The Rosetta craft was due to launch on the next Ariane 5 flight on 12 January. Its eight-year journey to the comet requires the probe to be swung around Mars once and Earth twice to get it in the right position to catch the comet.
"It has quite a narrow launch window and if it doesn't go in January I don't know when it will go quite frankly," UK space technologist Dr Chris Welch said.
He speculated the mission might have to risk a flight rather than see years of research and millions of euros go to waste.
Cruel reminder
The Ariane 5 launcher lost on Wednesday was carrying a double payload: a Hotbird TM7 for the European telecoms consortium Eutelsat, and Stentor, an experimental communications satellite for the French space research institute CNES.
The debris would have fallen into the Atlantic Ocean. The satellites were likely to have been insured.
The boss of Arianespace, Jean-Yves Le Gall, immediately apologised to his two customers.
"At this stage it is too early to give precise reasons for this failure," he said.
"Our job is difficult. It's at moments like this we are cruelly reminded of it," he added. "We have already known failures, we will know more."
Any country that can produce the Renault Dauphine can't be all good, Ivan.
Besides, in French it should be "La Car". They didn't even get the name right...
(Regíe Reneault has made some decent cars over the years -- not as many as Citroën or Peugeot, but a few.)
Arianespace's boss' boss, immediately surrendered to whoever was around. :)
I think the French Foreign Legion is doing guard duty on French Guiana.
Since countdown began, security forces have been at maximum alert. Barbed wire and electrified fences surround the Center's facilities. French soldiers man checkpoints. Backing them up are some 500 members of the French Foreign Legion's elite Third Infantry Regiment.
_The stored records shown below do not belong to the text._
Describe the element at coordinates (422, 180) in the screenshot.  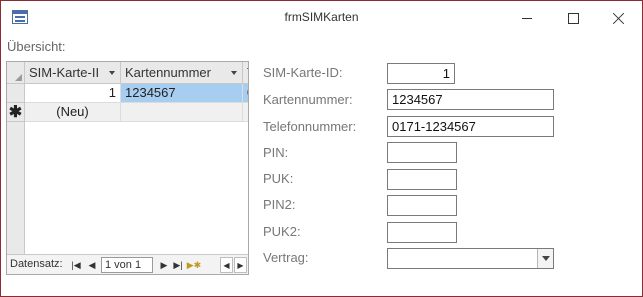
I see `puk-field` at that location.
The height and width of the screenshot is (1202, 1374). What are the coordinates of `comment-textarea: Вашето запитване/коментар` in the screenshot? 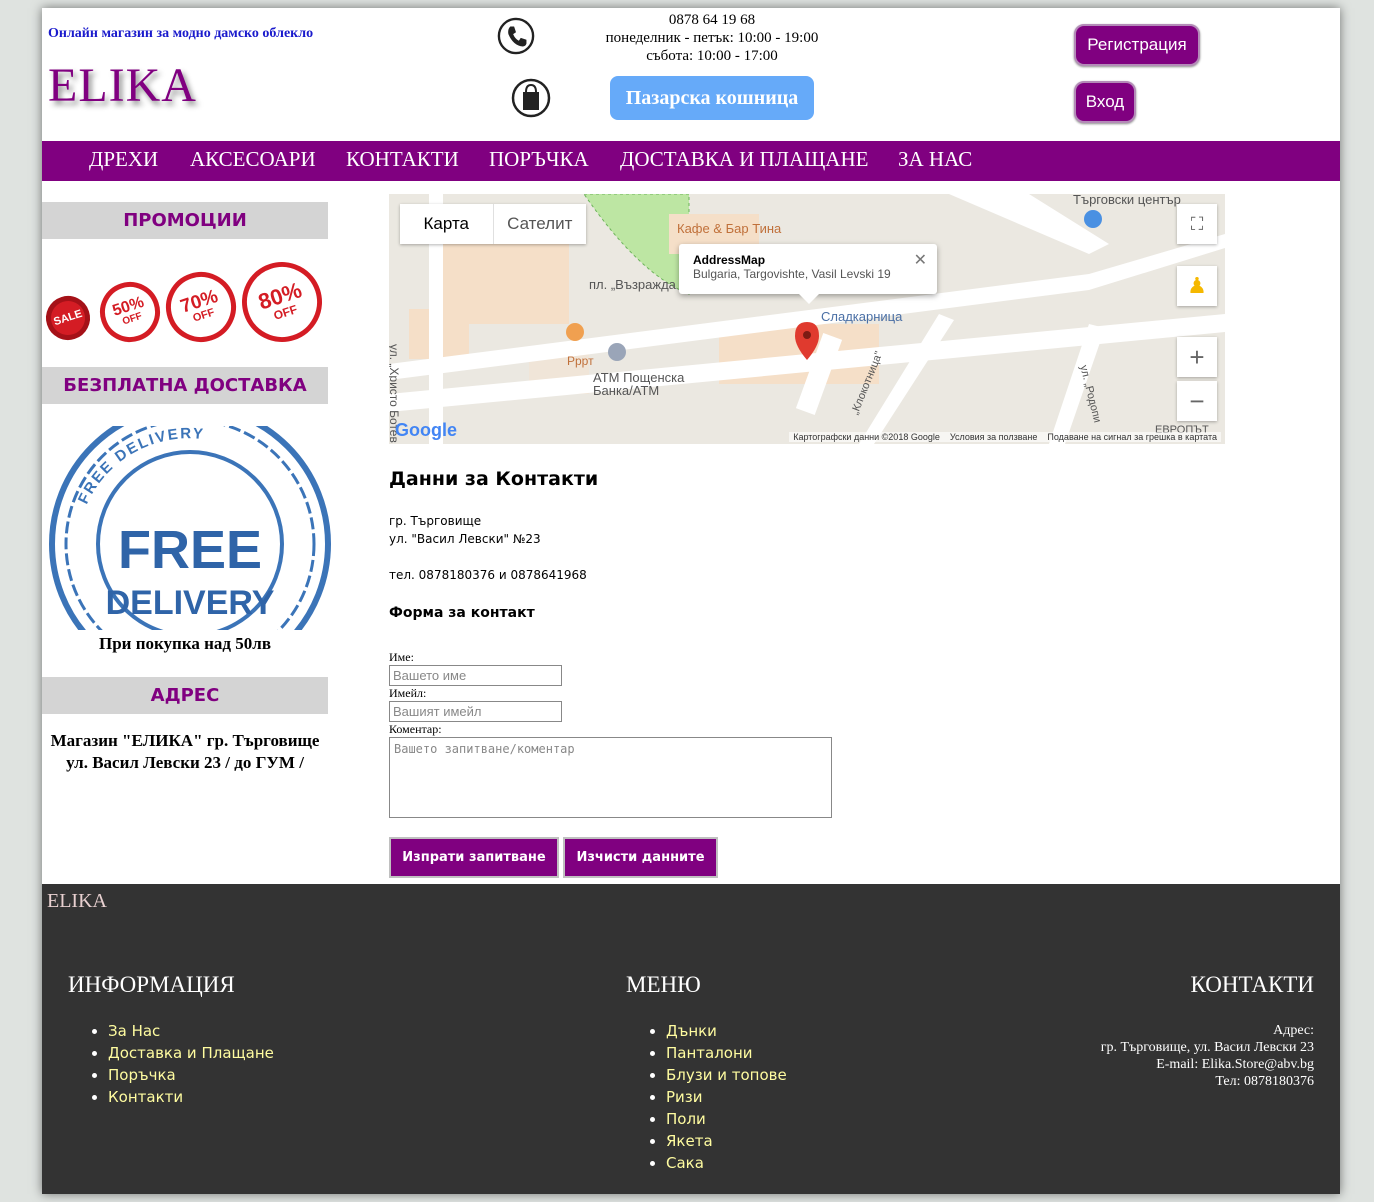 It's located at (610, 778).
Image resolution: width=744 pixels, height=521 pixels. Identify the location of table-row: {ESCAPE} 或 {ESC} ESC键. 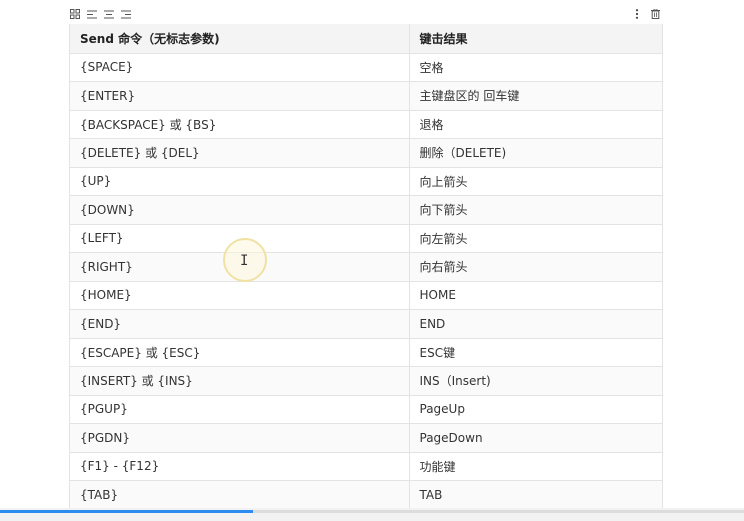
(366, 352).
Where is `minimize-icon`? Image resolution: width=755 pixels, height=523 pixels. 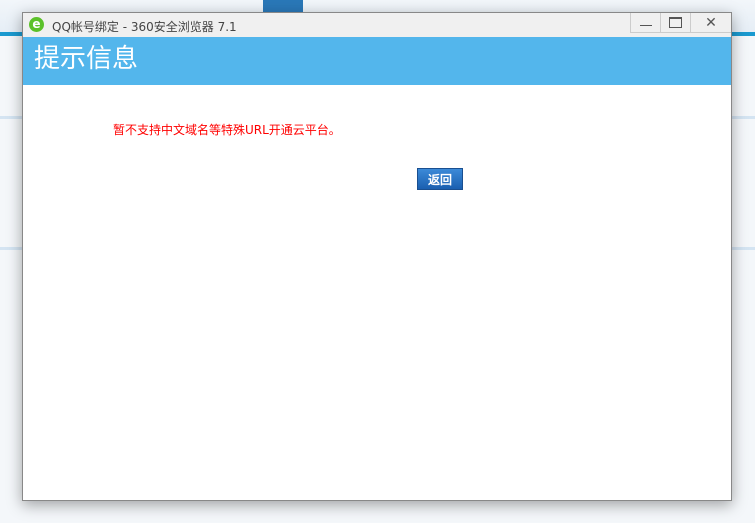 minimize-icon is located at coordinates (646, 22).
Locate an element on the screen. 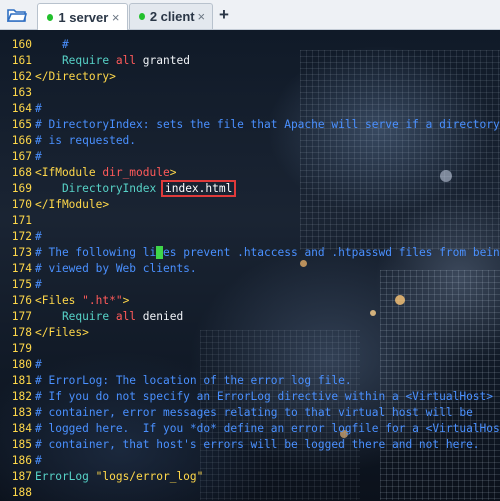 This screenshot has width=500, height=501. line-text: ErrorLog "logs/error_log" is located at coordinates (119, 477).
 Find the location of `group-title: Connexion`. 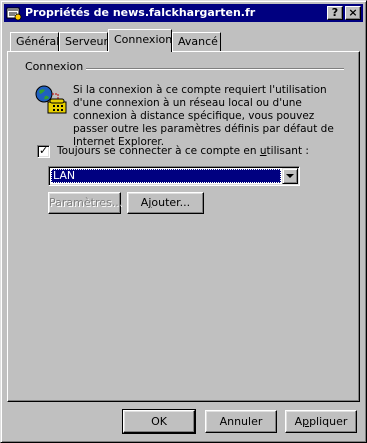

group-title: Connexion is located at coordinates (54, 66).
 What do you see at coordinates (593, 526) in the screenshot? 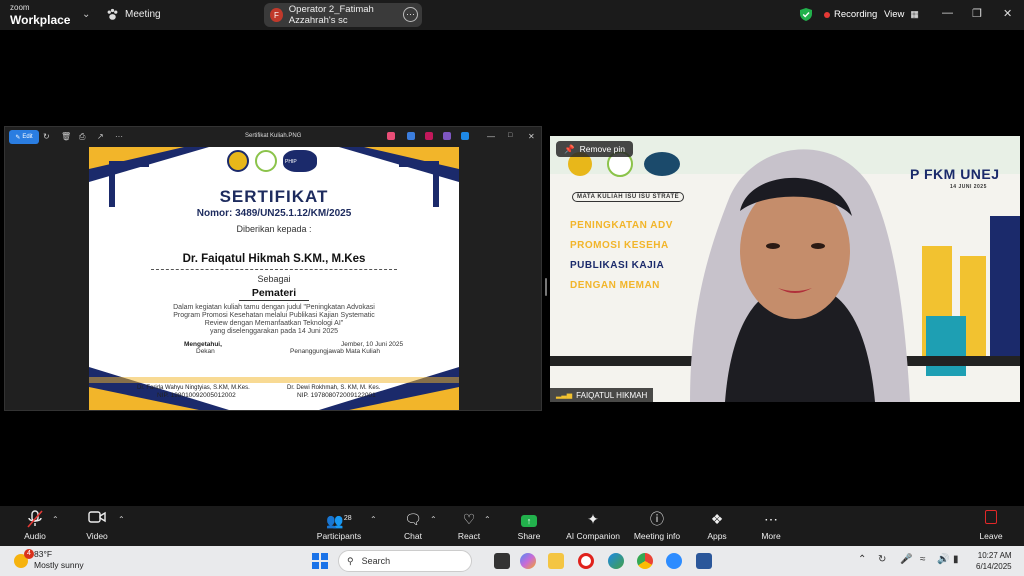
I see `ai-companion-button: ✦ AI Companion` at bounding box center [593, 526].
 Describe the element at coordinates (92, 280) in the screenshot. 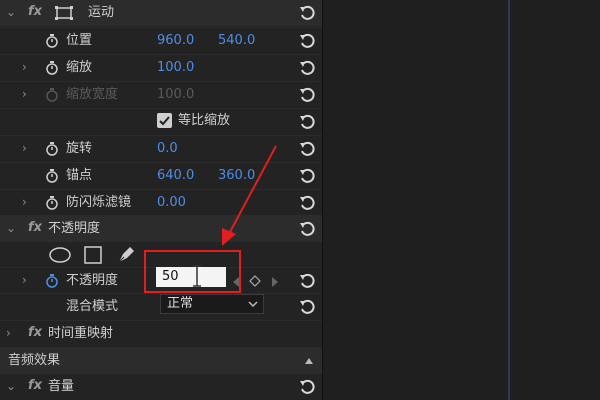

Overhead, Legion pilots crisscross the are in ultralight aircraft, and navy patrol boats cruise offshore. Near the launch site, antennas whirl at an air force radar station manned with anti-aircraft weapons. Among other things, France is on guard against any possibility that civil strife in neighboring Surinam, which is under Libyan influence, might disrupt Ariane launches.
The Rosetta craft was due to launch on the next Ariane 5 flight on 12 January. Its eight-year journey to the comet requires the probe to be swung around Mars once and Earth twice to get it in the right position to catch the comet..."
Hopefully, they have a backup plan. Looks like this mission will be in mothballs for awhile.
The boss of Arianespace, Jean-Yves Le Gall, immediately apologised to his two customers.
"At this stage it is too early to give precise reasons for this failure," he said.
All they need to do now is plan to equip the rockets with nukes aimed at the U.S., and Loral will help them troubleshoot.